TASK TO COMPLETE: Using the records below, give again exactly the lines from the line that contains "sarang777 (13, 1906)" through the line that contains "popotogel (13, 1597)", both ends included, and only those.

******

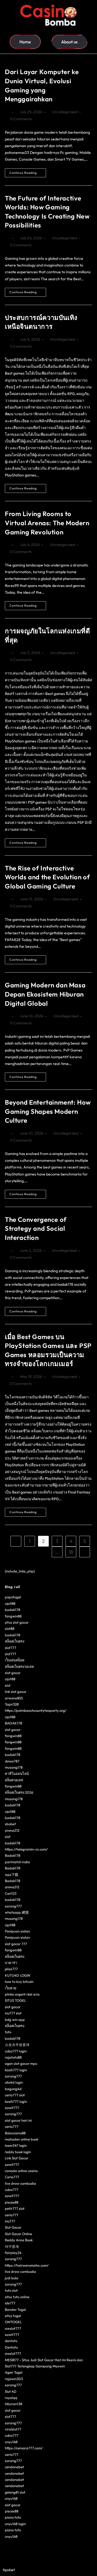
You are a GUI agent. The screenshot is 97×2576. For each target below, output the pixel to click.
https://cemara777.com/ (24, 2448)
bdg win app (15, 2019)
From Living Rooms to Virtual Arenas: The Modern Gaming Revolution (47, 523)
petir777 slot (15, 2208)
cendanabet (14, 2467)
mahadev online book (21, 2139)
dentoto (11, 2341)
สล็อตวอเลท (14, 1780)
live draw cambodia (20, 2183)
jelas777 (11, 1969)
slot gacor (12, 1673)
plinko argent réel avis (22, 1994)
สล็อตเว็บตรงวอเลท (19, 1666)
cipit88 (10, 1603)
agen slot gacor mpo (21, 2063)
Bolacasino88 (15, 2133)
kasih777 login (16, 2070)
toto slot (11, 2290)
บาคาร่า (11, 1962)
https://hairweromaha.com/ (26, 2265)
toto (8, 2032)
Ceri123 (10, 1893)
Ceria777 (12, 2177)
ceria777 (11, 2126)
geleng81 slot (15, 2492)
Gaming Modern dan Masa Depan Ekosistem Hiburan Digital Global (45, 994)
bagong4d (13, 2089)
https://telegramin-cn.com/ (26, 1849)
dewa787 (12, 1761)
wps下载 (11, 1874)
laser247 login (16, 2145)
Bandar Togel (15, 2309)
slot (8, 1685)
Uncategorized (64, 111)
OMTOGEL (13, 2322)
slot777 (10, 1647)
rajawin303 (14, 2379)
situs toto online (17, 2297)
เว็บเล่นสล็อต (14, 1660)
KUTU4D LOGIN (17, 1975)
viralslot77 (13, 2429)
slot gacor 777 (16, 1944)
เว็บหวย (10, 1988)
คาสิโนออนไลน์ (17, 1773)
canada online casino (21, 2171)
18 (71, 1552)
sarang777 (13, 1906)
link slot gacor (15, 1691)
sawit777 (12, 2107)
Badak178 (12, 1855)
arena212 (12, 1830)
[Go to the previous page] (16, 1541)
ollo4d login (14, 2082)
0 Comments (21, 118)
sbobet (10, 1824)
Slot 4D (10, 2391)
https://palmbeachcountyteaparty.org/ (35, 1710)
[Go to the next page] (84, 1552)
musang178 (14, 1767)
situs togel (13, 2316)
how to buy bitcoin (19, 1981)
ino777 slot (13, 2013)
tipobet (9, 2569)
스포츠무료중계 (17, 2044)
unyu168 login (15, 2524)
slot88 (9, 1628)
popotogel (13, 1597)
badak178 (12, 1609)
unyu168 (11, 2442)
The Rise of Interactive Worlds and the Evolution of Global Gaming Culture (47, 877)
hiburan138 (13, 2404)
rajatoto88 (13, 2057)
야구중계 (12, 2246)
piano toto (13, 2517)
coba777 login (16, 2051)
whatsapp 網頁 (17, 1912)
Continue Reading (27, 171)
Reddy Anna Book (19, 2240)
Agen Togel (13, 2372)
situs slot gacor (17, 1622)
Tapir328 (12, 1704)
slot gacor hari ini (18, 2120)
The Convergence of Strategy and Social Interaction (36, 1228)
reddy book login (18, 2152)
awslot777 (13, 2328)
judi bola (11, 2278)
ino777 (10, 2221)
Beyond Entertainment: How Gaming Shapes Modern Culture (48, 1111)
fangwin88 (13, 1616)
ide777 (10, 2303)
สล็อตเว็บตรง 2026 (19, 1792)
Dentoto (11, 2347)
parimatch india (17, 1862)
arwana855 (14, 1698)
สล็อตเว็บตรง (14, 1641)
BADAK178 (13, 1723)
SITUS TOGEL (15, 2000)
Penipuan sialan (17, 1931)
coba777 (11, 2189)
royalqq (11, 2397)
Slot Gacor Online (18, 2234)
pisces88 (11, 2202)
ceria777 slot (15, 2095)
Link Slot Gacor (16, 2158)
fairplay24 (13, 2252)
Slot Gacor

******

SOLUTION:
sarang777 (13, 1906)
link slot gacor (15, 1691)
sawit777 (12, 2107)
Badak178 (12, 1855)
arena212 (12, 1830)
[Go to the previous page] (16, 1541)
ollo4d login (14, 2082)
0 Comments (21, 118)
sbobet (10, 1824)
Slot 4D (10, 2391)
https://palmbeachcountyteaparty.org/ (35, 1710)
[Go to the next page] (84, 1552)
musang178 (14, 1767)
situs togel (13, 2316)
how to buy bitcoin (19, 1981)
ino777 slot (13, 2013)
tipobet (9, 2569)
스포츠무료중계 (17, 2044)
unyu168 login (15, 2524)
slot88 (9, 1628)
popotogel (13, 1597)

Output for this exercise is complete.